Provided text —

Racing this Saturday March 26th at The Gate. Doors open at 3, racing starts at 6. 

Classes

17.5 1/12th scale
17.5 Touring (0 esc timing)
WGT
VTA
Mongrel (Run what ya brung 1/10th)

New and improved tire truing station for the foam guys and food and drink on site.


----------



## Miller Time (Sep 24, 2006)

6 pm kinda of a late start, what time have you guys been getting done??


----------



## mrbighead (Dec 17, 2008)

Miller Time said:


> 6 pm kinda of a late start, what time have you guys been getting done??


I would like to know too please....


----------



## Chaz955i (May 19, 2009)

mrbighead said:


> I would like to know too please....


This is our first afternoon race so I will be able to give you a better estimate Sunday. Doors will open at 3 so if the racers we expect to show are there early perhaps the program can be moved up a bit?


----------



## sg1 (Apr 2, 2003)

Chaz955i said:


> This is our first afternoon race so I will be able to give you a better estimate Sunday. Doors will open at 3 so if the racers we expect to show are there early perhaps the program can be moved up a bit?


We could start an hour earlier, everyone is usually there by then.

Task input —

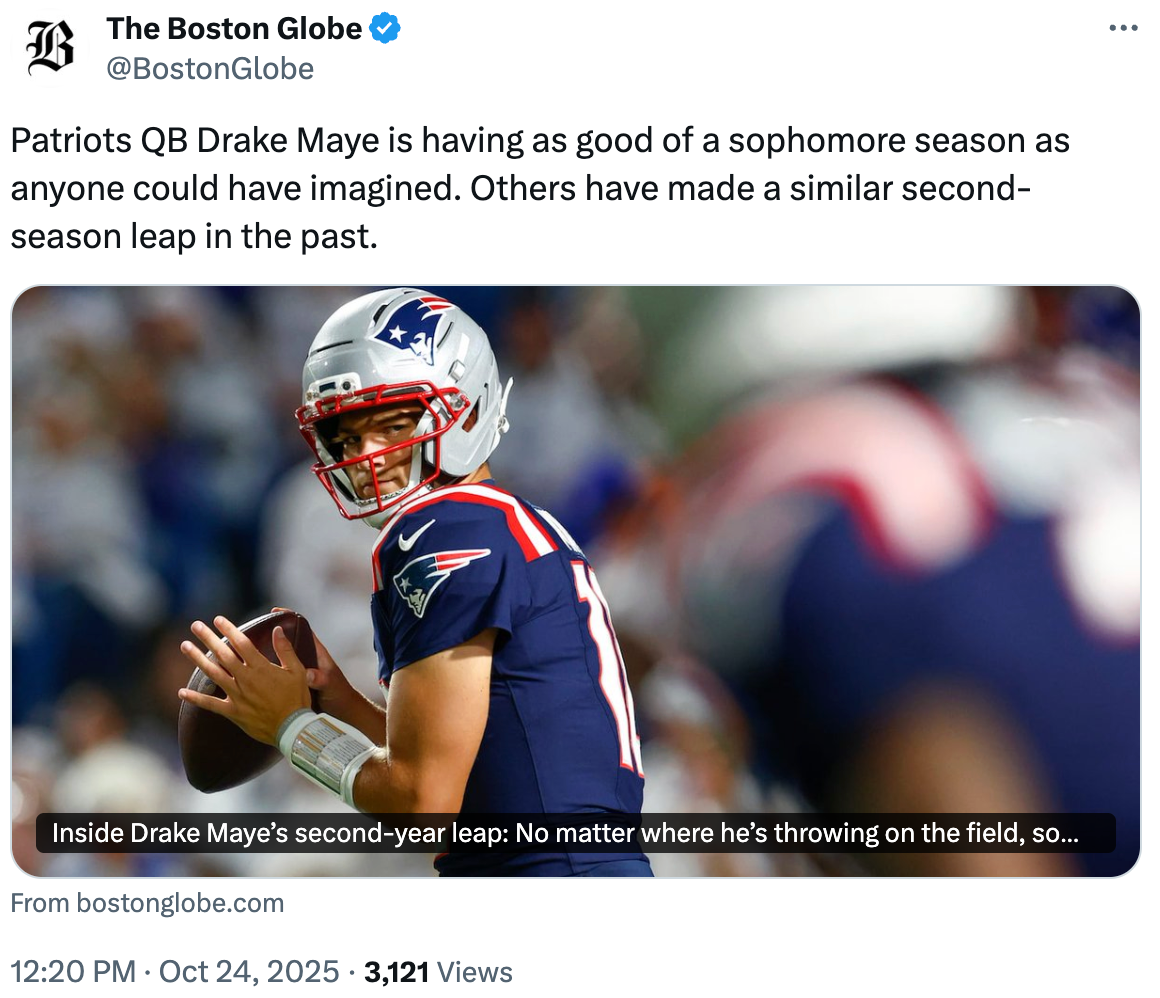Click the Nike swoosh on the jersey
Viewport: 1160px width, 998px height.
click(x=415, y=536)
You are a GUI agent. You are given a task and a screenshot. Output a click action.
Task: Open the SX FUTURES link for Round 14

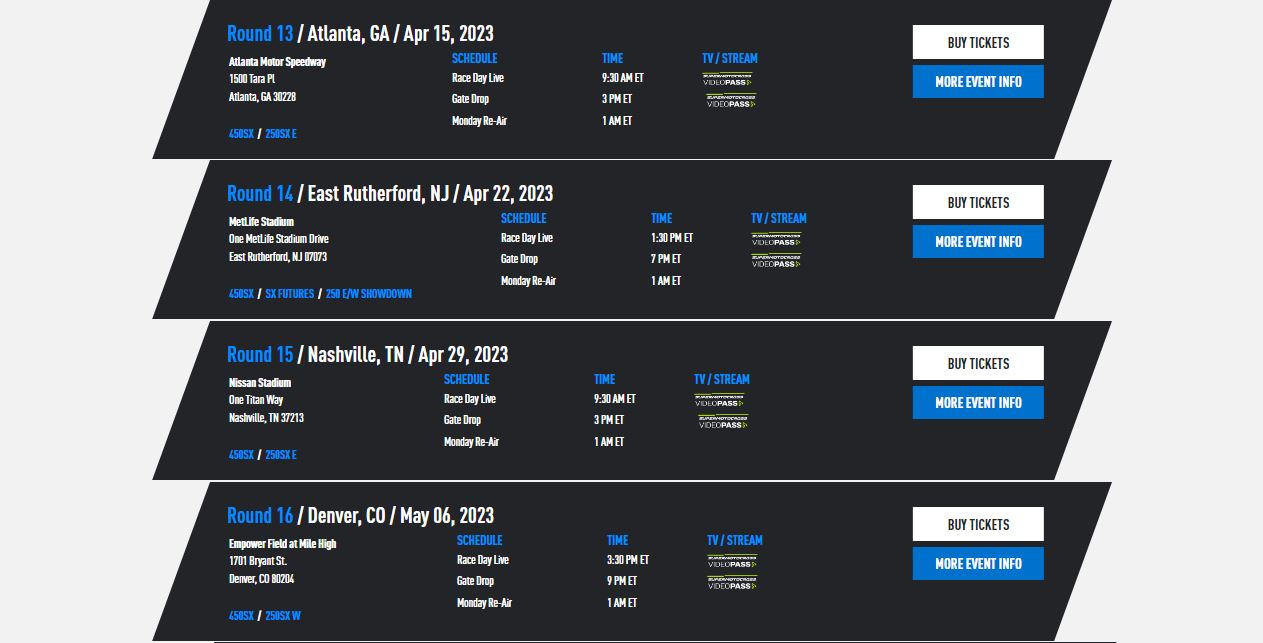point(289,294)
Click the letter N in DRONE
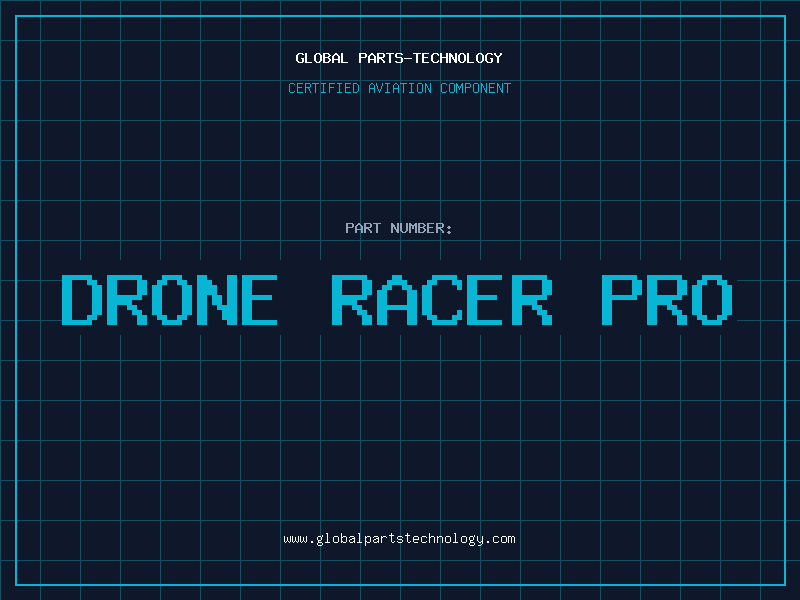The image size is (800, 600). coord(211,299)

Exercises to complete —
(1) In the listing, please retype the lines from the line with "You are a GUI" up to and including the last line, leaving the pictures out.
(2) Extend the thread about the Saturday race at The Gate, starting after its final post.

Results for each task —
(1)
You are a GUI agent. You are given a task and a screenshot. Output a click action.
Task: Open the SX FUTURES link for Round 14

point(289,294)
Click the letter N in DRONE
The image size is (800, 600). coord(211,299)

(2)
I will be there a bit earlier too, approx. 1:30 to get a few things cleaned and ready. Track should be ready for practice shortly after.

I think we did do a Saturday night race once, last month. We got out approx. 9:30ish. We only ran 2 heats and a main. If the turnout is big, we can start earlier and try to get 3 quals in 

-Wayne


----------



## mrbighead (Dec 17, 2008)

Chaz955i said:


> This is our first afternoon race so I will be able to give you a better estimate Sunday. Doors will open at 3 so if the racers we expect to show are there early perhaps the program can be moved up a bit?


I'm going to try and make it it depends on if my wife have to work or not. If I don't make this weekend , I know for sure I will see you next weekend.


----------



## Chaz955i (May 19, 2009)

Thanks to everyone who came to The Gate for the Grand Finale. Some great racing and real dedication from our friends traveling from MI, WI, PA, Canada, etc. It wouldn't have been the same without you and hope to see you all again soon. :thumbsup:


----------



## mrbighead (Dec 17, 2008)

Chaz955i said:


> Thanks to everyone who came to The Gate for the Grand Finale. Some great racing and real dedication from our friends traveling from MI, WI, PA, Canada, etc. It wouldn't have been the same without you and hope to see you all again soon. :thumbsup:


No thank you guys for two days of laughs, see for the Vegas warm up.


----------



## Chaz955i (May 19, 2009)

Major brain lock not mentioning the Indy crew. Thanks for coming out guys!!


----------



## dragrace (Aug 1, 2003)

Chaz955i said:


> Major brain lock not mentioning the Indy crew. Thanks for coming out guys!!


I was not feeling the love......

Steve Dunn


----------



## Mackin (Sep 27, 2001)

You are loved!


----------



## Miller Time (Sep 24, 2006)

He was pitting across form SeaBall and Wise.....he 'felt' plenty of love


----------



## sg1 (Apr 2, 2003)

This Saturday night...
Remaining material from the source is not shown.